Verilen Metin
Doğru Bilgi Yanlış Uygulama

Rahmân ve Rahîm olan Allah’ın adıyla,

Allah’a hamd, Resûl’üne salât ve selam olsun.

Es-Selamu Aleykum ve Rahmetullahi ve Berakatuhu,

Bir önceki sayımızda bilimin özünde ne olduğunu anlamaya çalıştık, aslında bilimin neden ve nasıl sorularını sorarak Allah’ın kevnî ayetlerini inceleyen ilim dalı olduğunu söyledik. Fakat bugün bilimle uğraşan çoğu insanın doğru iman ölçüleri olmadığı için bu incelemeleri tefekkür ibadeti niyetiyle yapmadıklarından bazı çıkmazların kaçınılmaz olduğundan bahsettik. Bu çıkmazlardan biri olan tüm kevnî ayetlerin anlaşılması ve detaylarının açığa çıkmasında kullanılan akıl nimetinin sınırlarının aşıldığından ve teslimiyet gerektiren iman konularına da akıl süzgeciyle bakıldığından bahsettik. Diğeri ise elde edilen doğru bilimsel verilerin anlaşılmasında ve yaşanmasında tevhid şirk hassasiyeti olmadığı gibi helal haram sınırlarının da gözetilmediğini belirttik.

Bir bilgiyi yaşarken tevhid şirk, helal haram sınırlarının olmamasını eleştirmek başka bir durumdur, bunları gerekçe göstererek doğru bilgiyi eleştirmek veya reddetmek başka bir durumdur. Dünyadaki her insanın dünyevi meselelere bakış açısı farklıdır, kabul ettiğinde veya reddettiğinde kendi sebeplerini sayabilir. Fakat bizim için önemli olan, sebep olarak İslami gerekçelerin/hassasiyetlerin gösterildiği durumlardır.

Alıntılanan Kayıtlar

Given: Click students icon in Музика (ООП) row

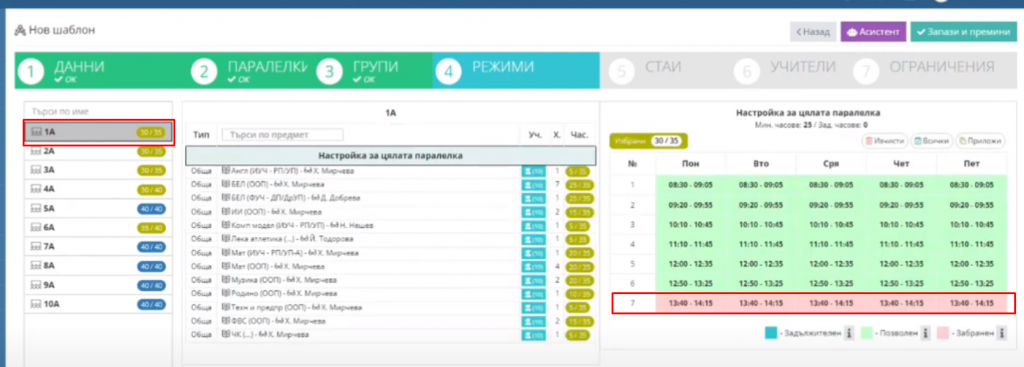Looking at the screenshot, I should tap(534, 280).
* * *
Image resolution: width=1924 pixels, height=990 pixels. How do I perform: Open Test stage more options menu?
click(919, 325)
...
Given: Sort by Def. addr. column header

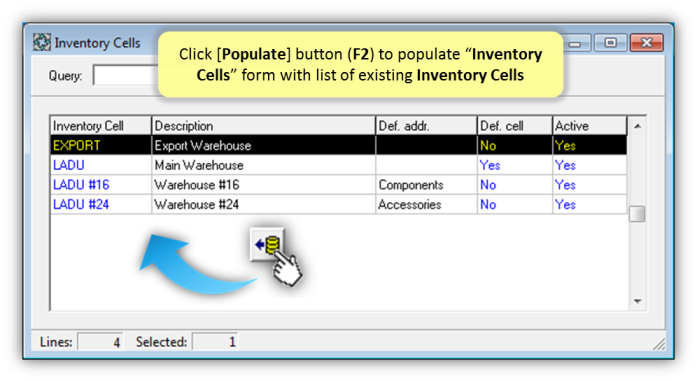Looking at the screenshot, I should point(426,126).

Çözülecek Sorular
(1) "Doğru Bilgi Yanlış Uygulama" başlıklı yazıya göre aşağıdaki soruları cevaplayın.
(a) Bir önceki sayıda bilim hangi ilim dalı olarak tanımlanmıştır?
(b) Bilimle uğraşan çoğu insan incelemelerini hangi niyetle yapmamaktadır?
(c) Yazıda "bizim için önemli olan" durumlar hangileridir?
(2) "Doğru Bilgi Yanlış Uygulama" başlıklı yazıda "Bir önceki sayımızda" ifadesinden "da gözetilmediğini belirttik." ifadesine kadar olan kısmı aynen kopyalayın.
Listenin yazıyla hiçbir ilgisi yoktur.

Soruların Cevapları
(1)
(a) Neden ve nasıl sorularını sorarak Allah'ın kevnî ayetlerini inceleyen ilim dalı olarak tanımlanmıştır.
(b) Tefekkür ibadeti niyetiyle yapmamaktadır.
(c) Sebep olarak İslami gerekçelerin/hassasiyetlerin gösterildiği durumlardır.

(2)
Bir önceki sayımızda bilimin özünde ne olduğunu anlamaya çalıştık, aslında bilimin neden ve nasıl sorularını sorarak Allah’ın kevnî ayetlerini inceleyen ilim dalı olduğunu söyledik. Fakat bugün bilimle uğraşan çoğu insanın doğru iman ölçüleri olmadığı için bu incelemeleri tefekkür ibadeti niyetiyle yapmadıklarından bazı çıkmazların kaçınılmaz olduğundan bahsettik. Bu çıkmazlardan biri olan tüm kevnî ayetlerin anlaşılması ve detaylarının açığa çıkmasında kullanılan akıl nimetinin sınırlarının aşıldığından ve teslimiyet gerektiren iman konularına da akıl süzgeciyle bakıldığından bahsettik. Diğeri ise elde edilen doğru bilimsel verilerin anlaşılmasında ve yaşanmasında tevhid şirk hassasiyeti olmadığı gibi helal haram sınırlarının da gözetilmediğini belirttik.